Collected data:
################

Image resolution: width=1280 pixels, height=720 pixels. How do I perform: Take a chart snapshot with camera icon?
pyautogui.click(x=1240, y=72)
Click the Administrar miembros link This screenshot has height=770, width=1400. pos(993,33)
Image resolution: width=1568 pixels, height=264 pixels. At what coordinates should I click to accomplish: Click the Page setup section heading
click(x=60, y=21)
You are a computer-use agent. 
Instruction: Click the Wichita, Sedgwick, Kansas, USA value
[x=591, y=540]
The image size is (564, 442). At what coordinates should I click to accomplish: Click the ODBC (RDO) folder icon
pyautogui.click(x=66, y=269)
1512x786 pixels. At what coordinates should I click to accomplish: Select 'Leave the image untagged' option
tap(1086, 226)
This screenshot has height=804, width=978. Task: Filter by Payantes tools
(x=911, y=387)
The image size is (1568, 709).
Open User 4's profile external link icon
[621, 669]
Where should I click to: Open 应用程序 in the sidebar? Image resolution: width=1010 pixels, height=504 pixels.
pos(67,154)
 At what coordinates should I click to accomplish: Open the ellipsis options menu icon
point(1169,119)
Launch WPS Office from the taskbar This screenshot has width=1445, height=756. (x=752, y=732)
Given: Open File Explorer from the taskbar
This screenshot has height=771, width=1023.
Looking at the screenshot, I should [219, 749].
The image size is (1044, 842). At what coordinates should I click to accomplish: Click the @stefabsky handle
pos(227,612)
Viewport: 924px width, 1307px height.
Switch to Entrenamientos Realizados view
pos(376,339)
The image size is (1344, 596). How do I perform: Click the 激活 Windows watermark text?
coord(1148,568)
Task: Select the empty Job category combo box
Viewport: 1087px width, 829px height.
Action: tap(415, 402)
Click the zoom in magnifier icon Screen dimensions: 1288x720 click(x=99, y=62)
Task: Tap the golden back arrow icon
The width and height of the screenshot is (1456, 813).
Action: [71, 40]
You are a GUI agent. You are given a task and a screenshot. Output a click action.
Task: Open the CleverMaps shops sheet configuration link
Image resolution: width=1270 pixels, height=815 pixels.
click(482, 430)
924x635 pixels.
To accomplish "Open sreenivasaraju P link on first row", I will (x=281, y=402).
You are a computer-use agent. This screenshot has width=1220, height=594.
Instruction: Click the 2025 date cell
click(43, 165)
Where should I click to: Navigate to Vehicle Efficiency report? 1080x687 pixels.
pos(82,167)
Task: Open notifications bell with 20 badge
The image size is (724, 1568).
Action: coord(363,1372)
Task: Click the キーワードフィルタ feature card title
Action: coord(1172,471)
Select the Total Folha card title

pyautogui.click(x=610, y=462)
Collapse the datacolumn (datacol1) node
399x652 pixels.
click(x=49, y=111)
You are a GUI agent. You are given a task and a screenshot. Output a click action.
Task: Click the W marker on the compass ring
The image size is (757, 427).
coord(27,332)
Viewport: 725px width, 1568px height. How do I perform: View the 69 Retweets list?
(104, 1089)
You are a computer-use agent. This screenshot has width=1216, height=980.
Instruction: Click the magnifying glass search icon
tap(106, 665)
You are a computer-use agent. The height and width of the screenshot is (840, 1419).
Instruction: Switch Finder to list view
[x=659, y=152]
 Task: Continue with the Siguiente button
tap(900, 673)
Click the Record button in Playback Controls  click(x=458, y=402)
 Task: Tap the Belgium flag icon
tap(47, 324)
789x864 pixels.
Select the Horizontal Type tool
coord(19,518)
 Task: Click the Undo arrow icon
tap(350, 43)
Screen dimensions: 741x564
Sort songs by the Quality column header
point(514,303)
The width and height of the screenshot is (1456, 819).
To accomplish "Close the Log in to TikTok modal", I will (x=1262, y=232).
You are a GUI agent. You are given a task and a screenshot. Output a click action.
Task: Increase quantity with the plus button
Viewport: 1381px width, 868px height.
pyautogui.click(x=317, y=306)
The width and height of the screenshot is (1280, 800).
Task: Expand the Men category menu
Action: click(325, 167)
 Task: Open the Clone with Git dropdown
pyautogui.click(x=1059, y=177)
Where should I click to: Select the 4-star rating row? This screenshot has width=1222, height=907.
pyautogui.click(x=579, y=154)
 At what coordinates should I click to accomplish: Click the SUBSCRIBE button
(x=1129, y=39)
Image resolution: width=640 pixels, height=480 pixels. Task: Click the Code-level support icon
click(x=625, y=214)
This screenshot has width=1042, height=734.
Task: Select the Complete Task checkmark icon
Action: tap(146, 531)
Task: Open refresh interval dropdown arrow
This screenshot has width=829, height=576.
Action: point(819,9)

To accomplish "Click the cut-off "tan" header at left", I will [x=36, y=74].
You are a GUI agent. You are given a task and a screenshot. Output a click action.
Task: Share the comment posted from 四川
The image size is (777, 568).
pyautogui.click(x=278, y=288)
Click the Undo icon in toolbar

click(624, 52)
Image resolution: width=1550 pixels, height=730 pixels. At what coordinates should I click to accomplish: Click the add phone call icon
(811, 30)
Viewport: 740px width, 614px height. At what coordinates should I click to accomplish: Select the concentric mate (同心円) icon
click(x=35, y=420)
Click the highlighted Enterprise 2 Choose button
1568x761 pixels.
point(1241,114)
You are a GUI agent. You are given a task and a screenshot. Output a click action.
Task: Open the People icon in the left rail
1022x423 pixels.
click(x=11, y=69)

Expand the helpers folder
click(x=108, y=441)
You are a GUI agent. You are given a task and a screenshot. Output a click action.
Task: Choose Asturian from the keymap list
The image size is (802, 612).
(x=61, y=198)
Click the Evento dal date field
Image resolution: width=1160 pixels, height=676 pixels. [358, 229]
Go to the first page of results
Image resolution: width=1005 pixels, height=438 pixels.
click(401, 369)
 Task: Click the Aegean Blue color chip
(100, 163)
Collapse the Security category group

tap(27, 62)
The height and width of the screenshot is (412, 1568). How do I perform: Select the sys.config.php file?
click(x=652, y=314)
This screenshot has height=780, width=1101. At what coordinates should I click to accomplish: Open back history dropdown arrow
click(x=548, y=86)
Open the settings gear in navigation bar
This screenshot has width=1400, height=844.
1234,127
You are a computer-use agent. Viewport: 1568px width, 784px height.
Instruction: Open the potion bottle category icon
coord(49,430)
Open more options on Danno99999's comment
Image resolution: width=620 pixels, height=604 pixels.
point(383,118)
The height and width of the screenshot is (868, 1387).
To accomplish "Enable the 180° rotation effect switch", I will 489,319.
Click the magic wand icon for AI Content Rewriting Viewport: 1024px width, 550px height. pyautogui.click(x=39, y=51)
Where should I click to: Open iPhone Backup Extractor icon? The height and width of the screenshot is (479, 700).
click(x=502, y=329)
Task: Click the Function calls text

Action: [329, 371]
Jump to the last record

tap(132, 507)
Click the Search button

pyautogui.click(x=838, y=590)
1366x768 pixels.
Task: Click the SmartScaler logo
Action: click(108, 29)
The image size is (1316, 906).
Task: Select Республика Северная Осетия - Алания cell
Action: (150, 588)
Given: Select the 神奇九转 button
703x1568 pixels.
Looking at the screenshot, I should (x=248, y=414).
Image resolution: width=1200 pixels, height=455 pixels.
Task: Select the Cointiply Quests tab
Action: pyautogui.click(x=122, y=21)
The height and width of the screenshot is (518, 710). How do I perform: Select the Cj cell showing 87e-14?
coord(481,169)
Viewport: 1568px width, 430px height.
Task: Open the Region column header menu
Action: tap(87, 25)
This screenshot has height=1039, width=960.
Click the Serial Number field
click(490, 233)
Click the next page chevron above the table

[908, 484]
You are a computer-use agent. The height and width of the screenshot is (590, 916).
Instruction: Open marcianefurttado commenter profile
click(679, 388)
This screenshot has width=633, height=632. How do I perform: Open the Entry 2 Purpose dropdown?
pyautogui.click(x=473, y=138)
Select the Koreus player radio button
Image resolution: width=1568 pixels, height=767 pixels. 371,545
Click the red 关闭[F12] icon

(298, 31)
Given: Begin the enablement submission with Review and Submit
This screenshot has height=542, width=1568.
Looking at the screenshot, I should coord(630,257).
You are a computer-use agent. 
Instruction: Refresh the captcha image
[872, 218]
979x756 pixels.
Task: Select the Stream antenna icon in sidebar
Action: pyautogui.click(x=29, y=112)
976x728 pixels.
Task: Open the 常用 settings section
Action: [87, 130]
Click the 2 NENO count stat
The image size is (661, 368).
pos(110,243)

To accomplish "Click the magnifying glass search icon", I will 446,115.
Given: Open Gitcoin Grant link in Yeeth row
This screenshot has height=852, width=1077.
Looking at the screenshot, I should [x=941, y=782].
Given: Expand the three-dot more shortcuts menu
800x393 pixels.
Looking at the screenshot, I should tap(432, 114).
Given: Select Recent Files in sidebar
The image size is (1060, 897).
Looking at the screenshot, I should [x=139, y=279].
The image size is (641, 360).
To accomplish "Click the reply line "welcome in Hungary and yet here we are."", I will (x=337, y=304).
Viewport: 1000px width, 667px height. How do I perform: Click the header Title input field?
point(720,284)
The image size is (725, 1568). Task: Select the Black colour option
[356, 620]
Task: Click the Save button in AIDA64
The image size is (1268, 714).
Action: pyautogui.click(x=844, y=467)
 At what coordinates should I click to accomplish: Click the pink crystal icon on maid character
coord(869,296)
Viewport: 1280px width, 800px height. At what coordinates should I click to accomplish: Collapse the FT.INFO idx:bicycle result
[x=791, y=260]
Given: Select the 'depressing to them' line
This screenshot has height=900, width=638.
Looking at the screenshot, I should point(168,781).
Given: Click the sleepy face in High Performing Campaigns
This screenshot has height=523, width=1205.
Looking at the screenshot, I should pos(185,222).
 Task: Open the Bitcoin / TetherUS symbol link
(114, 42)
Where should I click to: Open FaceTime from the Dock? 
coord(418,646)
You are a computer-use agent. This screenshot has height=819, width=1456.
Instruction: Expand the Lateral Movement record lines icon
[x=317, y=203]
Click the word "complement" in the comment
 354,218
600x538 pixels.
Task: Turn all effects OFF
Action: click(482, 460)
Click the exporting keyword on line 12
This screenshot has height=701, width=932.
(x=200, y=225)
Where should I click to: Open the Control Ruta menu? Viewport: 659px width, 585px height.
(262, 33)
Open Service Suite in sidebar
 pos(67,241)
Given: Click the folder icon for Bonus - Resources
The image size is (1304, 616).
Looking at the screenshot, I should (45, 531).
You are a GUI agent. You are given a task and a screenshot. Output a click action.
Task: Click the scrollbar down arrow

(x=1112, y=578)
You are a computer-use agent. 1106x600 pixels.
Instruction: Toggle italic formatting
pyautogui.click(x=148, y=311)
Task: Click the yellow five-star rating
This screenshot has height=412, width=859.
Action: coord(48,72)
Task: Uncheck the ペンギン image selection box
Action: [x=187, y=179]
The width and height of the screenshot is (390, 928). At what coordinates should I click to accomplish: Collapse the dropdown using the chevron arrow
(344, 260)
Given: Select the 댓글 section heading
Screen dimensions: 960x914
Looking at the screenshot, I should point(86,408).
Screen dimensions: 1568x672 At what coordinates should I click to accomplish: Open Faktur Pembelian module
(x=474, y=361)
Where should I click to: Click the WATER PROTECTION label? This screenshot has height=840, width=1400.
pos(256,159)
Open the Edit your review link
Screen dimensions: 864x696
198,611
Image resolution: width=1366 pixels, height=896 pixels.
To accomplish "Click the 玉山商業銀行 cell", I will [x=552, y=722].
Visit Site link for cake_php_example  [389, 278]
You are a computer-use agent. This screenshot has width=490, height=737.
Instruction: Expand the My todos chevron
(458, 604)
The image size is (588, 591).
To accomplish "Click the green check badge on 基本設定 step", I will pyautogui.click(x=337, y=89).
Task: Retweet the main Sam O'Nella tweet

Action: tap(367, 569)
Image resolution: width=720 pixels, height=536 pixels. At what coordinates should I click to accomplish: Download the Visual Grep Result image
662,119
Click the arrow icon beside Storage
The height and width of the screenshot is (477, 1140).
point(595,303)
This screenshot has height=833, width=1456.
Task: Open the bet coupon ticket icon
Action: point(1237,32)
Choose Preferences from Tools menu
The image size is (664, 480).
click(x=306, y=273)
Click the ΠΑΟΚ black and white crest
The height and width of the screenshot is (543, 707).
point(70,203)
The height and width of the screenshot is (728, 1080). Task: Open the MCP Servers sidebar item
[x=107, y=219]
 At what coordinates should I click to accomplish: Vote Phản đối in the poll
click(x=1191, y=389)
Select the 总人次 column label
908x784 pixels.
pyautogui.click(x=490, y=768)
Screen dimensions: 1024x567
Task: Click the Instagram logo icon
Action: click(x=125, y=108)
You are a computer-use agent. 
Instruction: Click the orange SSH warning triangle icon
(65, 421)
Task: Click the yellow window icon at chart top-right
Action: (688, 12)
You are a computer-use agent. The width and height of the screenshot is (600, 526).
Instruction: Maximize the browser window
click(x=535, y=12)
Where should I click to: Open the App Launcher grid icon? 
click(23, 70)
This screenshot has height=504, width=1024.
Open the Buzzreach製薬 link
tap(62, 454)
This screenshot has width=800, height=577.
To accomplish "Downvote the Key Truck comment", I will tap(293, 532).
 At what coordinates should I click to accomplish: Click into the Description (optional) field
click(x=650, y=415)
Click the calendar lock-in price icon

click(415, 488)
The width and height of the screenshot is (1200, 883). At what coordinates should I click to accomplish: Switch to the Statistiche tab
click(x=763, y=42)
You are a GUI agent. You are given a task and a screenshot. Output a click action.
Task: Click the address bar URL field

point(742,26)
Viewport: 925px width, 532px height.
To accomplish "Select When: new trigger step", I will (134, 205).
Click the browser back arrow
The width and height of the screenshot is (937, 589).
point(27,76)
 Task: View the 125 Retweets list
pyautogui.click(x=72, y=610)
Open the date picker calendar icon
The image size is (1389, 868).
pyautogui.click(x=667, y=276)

################

## [ABOUT THIS EXERCISE]
From the entries above, give again exactly the lines running from the line with "Where should I click to: Select" to the line with "Task: Share the comment posted from 四川"; include both of those lines.

## [ANSWER FOR THIS EXERCISE]
Where should I click to: Select the 4-star rating row? This screenshot has width=1222, height=907.
pyautogui.click(x=579, y=154)
 At what coordinates should I click to accomplish: Click the SUBSCRIBE button
(x=1129, y=39)
Image resolution: width=640 pixels, height=480 pixels. Task: Click the Code-level support icon
click(x=625, y=214)
This screenshot has width=1042, height=734.
Task: Select the Complete Task checkmark icon
Action: tap(146, 531)
Task: Open refresh interval dropdown arrow
This screenshot has width=829, height=576.
Action: point(819,9)

To accomplish "Click the cut-off "tan" header at left", I will [x=36, y=74].
You are a GUI agent. You are given a task and a screenshot. Output a click action.
Task: Share the comment posted from 四川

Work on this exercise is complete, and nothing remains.